A defendant’s prior North Carolina juvenile adjudications never count for sentencing points. That is true for felonies and misdemeanors alike. The definition of a “prior conviction” in Structured Sentencing (G.S. 15A-1340.11(7)) includes only a previous “conviction” for a “crime.” By law in North Carolina, a juvenile adjudication is not a conviction at all, and so it cannot be a prior conviction. G.S. 7B-2412 (“An adjudication that a juvenile is delinquent or commitment of a juvenile to the Division for placement in a youth development center shall neither be considered conviction of any criminal offense nor cause the juvenile to forfeit any citizenship rights.”).

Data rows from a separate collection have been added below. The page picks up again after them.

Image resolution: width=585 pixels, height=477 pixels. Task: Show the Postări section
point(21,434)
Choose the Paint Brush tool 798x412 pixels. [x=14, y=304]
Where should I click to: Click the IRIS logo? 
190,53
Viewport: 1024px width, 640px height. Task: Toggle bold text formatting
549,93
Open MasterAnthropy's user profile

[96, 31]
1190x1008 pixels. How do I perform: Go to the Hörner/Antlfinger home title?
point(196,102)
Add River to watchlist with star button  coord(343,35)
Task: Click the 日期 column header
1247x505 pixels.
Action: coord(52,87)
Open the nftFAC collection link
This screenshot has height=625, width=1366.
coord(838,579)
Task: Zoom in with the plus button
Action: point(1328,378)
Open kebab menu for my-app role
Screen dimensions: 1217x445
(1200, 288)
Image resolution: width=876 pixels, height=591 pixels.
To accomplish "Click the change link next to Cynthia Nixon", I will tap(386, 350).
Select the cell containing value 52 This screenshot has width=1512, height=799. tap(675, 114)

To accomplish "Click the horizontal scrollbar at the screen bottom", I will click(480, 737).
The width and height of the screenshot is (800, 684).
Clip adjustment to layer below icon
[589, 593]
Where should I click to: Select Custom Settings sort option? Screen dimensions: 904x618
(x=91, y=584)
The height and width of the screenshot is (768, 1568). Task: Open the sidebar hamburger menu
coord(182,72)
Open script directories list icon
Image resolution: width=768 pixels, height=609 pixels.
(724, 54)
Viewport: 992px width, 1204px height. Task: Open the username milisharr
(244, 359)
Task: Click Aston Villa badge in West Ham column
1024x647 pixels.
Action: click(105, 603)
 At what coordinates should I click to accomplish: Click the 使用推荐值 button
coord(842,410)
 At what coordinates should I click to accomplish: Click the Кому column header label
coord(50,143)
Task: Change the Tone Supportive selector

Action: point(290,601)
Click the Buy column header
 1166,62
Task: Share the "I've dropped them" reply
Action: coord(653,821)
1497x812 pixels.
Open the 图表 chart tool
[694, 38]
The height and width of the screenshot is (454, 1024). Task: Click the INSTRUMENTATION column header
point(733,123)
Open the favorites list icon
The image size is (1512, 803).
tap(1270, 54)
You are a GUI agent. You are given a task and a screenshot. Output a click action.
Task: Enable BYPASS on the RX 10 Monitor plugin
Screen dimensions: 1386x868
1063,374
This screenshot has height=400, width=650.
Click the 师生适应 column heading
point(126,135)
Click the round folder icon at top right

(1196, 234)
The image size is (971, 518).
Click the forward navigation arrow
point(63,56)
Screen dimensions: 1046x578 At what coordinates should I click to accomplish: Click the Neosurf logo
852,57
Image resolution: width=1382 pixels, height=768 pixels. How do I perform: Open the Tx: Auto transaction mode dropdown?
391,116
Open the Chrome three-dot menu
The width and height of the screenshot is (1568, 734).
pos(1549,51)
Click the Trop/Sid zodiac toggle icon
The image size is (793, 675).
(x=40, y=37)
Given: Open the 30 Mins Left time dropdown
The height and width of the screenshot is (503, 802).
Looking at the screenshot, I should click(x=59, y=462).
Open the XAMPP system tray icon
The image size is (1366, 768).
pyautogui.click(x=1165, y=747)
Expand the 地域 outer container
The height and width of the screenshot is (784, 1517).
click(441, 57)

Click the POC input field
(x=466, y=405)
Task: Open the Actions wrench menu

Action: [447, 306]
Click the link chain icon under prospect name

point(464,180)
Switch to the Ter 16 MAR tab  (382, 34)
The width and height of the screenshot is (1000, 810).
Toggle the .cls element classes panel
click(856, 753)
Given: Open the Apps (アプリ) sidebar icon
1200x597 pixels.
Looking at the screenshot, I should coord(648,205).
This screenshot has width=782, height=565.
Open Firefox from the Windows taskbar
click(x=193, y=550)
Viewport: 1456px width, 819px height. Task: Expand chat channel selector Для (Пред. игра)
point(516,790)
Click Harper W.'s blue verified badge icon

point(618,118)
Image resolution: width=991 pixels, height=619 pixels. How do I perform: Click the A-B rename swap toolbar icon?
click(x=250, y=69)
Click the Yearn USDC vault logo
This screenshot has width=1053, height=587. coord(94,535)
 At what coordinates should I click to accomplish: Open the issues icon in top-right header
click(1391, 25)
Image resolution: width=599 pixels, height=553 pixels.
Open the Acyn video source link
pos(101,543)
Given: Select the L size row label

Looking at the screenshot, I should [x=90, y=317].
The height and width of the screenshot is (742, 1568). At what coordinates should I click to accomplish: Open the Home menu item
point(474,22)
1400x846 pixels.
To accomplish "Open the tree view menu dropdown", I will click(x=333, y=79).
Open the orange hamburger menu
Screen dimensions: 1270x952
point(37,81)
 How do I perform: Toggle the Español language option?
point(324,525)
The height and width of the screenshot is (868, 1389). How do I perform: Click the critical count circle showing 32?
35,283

What about a prior out-of-state juvenile adjudication for an offense committed when the defendant was 16 or 17 years old? Had the defendant been in North Carolina, that behavior likely would have constituted a crime. Does that open the door for it to count for points here on a theory of “substantial similarity”? No. The substantial similarity analysis of G.S. 15A-1340.14(e) (described here) applies only to prior “convictions” in another jurisdiction when the other jurisdiction classifies the offense as a felony or misdemeanor. If the other state calls it an adjudication, then it seems to me it’s not a conviction for an offense classified as a misdemeanor or felony there. Failing that threshold determination, you don’t even proceed to the point of analyzing how a substantially similar offense would be categorized in North Carolina.
Just as a juvenile adjudication may not count as a prior conviction, a defendant who commits a felony while on juvenile probation or post-release supervision is probably not eligible for the additional sentencing point available under G.S. 15A-1340.14(b)(7). That point applies to defendants who commit their offense while on supervised or unsupervised probation, parole, post-release supervision, or while the offender was serving a sentence of imprisonment, or while the offender was on escape. In State v. Tucker, 154 N.C. App. 653 (2002), the court of appeals held that juvenile training school was not a “sentence of imprisonment” within the meaning of G.S. 15A-1340.14(b)(7). Given the court’s focus on the “fundamental legal difference” between the adult and juvenile systems, my sense is that it would reach a similar conclusion regarding juvenile supervision, even though those statutes use words common to the juvenile and adult systems.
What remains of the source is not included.